Le Maire dürfte es allerdings nicht leicht fallen, seinen 34 Jahre alten, ehemaligen beigeordneten Haushaltsminister nun als Vorgesetzten zu haben. Offen ist, ob es neben Le Maire - er spricht fließend Deutsch - weiterhin Ministerinnen und Minister mit guten Verbindungen nach Deutschland geben wird. Außenministerin Catherine Colonna, die einen guten Draht zu Bundesaußenministerin Annalena Baerbock (Grüne) hat, könnte ausgewechselt werden.
Es gilt als ausgemacht, dass einige Regierungsmitglieder, die zuletzt das Einwanderungsgesetz scharf kritisiert hatten, ihren Posten verlieren werden. Da bei der Umbildung das Gleichgewicht zwischen Frauen und Männern gewahrt bleiben soll und zudem die Interessen der verbündeten Parteien berücksichtigt werden müssen, wird mit der Vorstellung des neuen Kabinetts erst in einigen Tagen gerechnet.
Zu den Ministern, die nach den jüngsten Spekulationen nicht verlängert werden könnten, zählen etwa Verkehrsminister Clément Beaune und Kulturministerin Rima Abdul Malak, die beide große Bedenken gegen das verschärfte Einwanderungsgesetz gehabt hatten. Für das Kulturministerium sollen der Monarchie-Experte Stéphane Berne und die ehemalige Fernsehmoderatorin Claire Chazal im Gespräch sein, die beide einen gewissen Promifaktor haben.
Ein Nachfolger für Attal im Bildungsministerium ist bislang nicht in Sicht. Attal hatte bereits in seiner ersten Ansprache angekündigt, die Schulpolitik auch in seinem neuen Amt weiterverfolgen zu wollen. Sie sei die "Mutter aller Schlachten", sagte er. Auch Macron liegt sehr an der Schulpolitik, mit deren Hilfe er die "Aufrüstung der Gesellschaft" vorantreiben will. Manche sehen darin auch einen Einfluss seiner Frau Brigitte, einer früheren Lehrerin.
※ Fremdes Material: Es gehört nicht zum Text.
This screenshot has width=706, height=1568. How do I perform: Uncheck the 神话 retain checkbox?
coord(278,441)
Bundeskanzler Olaf Scholz (SPD) gratulierte Attal am Mittwoch und will mit ihm nach eigener Aussage "die deutsch-französische Freundschaft gestalten". "Unsere beiden Länder sind auf ganz besondere Weise miteinander verbunden - zwei starke Partner im Herzen Europas", betonte Scholz in seinem Glückwunsch. Scholz hatte Attal bereits am Dienstag gleich nach seiner Ernennung im Onlinedienst X auf Französisch gratuliert.
Attal bedankte sich auf demselben Weg, wobei er den Kanzler mit dem Vornamen ansprach und siezte. "Wenn Frankreich und Deutschland Hand in Hand gehen, wird Europa stärker und kommt voran", schrieb er. Auf Deutsch fügte er hinzu "Bis bald". Attal hatte bislang wenig offizielle Verbindungen zu Deutschland.
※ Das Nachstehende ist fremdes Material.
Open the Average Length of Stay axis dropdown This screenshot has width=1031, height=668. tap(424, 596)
Der neue Premierminister war am Dienstagabend nach einem ersten Ortstermin in den nordfranzösischen Hochwassergebieten erneut mit Macron zusammengetroffen, vermutlich um Personalfragen zu besprechen.
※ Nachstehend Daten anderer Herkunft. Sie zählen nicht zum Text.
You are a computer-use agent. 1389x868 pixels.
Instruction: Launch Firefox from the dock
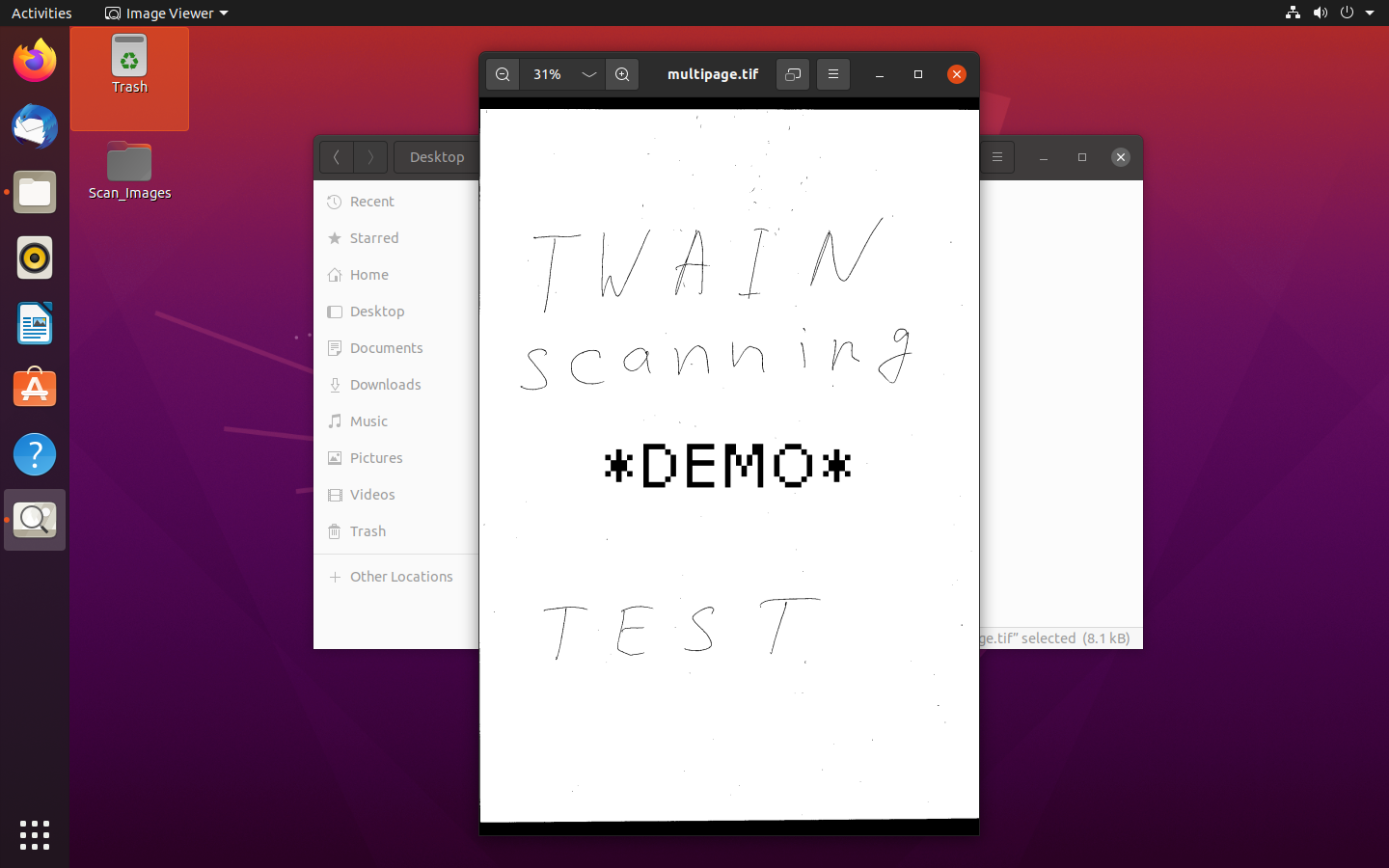(x=35, y=62)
Attal ist der jüngste Premierminister, den Frankreich je hatte und der erste offen homosexuelle Politiker auf diesem Posten. Er hat eine ungewöhnliche Blitzkarriere hinter sich: Seit er mit 29 Jahre als Staatssekretär für die Jugend in die Regierung eintrat, wurde er Regierungssprecher, beigeordneter Haushaltsminister und vor einem knappen halben Jahr schließlich Bildungsminister.
In diesem Amt setzte er ein Verbot der von manchen muslimischen Mädchen getragenen, langen Überkleider an Schulen durch. Außerdem sprach er sich für das probeweise Einführen von Schuluniformen aus - beides Anliegen, die vor allem der rechten Wählerschaft gefallen sollten.